Ainsi, le ministre de l’éducation nationale, Luc Chatel, a besoin de se rendre en Finlande pour se conforter dans ses idées et dans les choix effectués par sa majorité pour l’école, puisque ce pays obtient de meilleurs résultats que le nôtre aux tests PISA (voir article de Le Monde du samedi 20/08/2012, L’école rêvée de Luc Chatel). On cherche quelques petites similitudes avec les dernières orientations décidées, on s’auto-réconforte dans ses choix : plus d’autonomie, plus de déconcentration, repenser leur mode de travail des enseignants, mais on évite d’effectuer un vrai travail de comparaison.
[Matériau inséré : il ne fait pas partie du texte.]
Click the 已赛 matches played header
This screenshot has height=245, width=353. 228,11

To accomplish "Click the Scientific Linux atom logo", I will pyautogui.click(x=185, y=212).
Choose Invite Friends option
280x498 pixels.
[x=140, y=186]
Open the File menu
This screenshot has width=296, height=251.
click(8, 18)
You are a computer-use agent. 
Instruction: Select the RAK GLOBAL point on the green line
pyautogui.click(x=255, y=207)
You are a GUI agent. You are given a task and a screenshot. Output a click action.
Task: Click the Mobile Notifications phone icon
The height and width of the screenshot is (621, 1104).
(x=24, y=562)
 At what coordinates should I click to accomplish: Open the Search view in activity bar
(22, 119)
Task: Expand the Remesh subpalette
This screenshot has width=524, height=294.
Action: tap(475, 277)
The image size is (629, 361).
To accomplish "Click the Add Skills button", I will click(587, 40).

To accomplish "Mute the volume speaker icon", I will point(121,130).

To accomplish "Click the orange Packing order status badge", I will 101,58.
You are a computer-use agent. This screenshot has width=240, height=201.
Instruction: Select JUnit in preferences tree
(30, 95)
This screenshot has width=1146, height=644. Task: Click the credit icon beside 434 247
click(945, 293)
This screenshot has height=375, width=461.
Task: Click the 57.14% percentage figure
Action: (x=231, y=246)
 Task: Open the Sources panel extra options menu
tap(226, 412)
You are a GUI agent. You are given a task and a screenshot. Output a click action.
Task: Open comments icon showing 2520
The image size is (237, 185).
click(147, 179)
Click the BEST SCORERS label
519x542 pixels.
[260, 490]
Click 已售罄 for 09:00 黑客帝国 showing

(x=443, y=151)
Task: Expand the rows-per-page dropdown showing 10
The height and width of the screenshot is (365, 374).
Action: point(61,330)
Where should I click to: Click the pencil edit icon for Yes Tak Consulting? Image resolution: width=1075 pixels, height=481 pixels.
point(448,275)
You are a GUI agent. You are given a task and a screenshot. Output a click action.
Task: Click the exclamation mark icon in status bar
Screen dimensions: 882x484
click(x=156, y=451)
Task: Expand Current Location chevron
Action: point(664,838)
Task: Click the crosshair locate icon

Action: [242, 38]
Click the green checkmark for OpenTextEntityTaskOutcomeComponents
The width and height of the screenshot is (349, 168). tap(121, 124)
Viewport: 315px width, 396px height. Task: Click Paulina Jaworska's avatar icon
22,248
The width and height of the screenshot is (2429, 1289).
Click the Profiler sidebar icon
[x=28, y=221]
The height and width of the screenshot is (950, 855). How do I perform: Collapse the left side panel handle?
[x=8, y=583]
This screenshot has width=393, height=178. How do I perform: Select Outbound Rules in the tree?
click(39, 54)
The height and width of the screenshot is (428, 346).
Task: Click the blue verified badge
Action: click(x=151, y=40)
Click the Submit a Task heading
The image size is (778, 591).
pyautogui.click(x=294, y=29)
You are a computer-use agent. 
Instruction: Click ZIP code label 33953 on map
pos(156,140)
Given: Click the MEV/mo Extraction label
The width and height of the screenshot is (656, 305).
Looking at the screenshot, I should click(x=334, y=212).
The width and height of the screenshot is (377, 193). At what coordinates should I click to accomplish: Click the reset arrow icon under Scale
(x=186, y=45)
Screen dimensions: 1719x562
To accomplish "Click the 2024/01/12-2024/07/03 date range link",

Comprenez où le ministre veut en venir. C’est le modèle de l’entreprise qu’il veut appliquer à l’école : autonomie des établissements pour que ceux-ci se différencient, entrent en compétition les uns avec les autres, sélection des élèves à l’entrée, management par les objectif des enseignants…
Au passage quelle hypocrisie d’affirmer «Les deux heures d’aide que nous offrons aux élèves ressemblent beaucoup au soutien que les Finlandais dispensent dès les premières difficultés», alors que ce gouvernement a utilisé ces deux heures d’aides pour réduire fortement les effectifs des enseignants du RASED (Réseau d’Aide à la Scolarisation des Enfants en Difficulté). Il est indéniable que ces deux heures permettent aux élèves du primaire ayant une difficulté temporaire de les surmonter. Mais ceux qui présentent de grosses difficultés ont été mis de côté par cette réforme.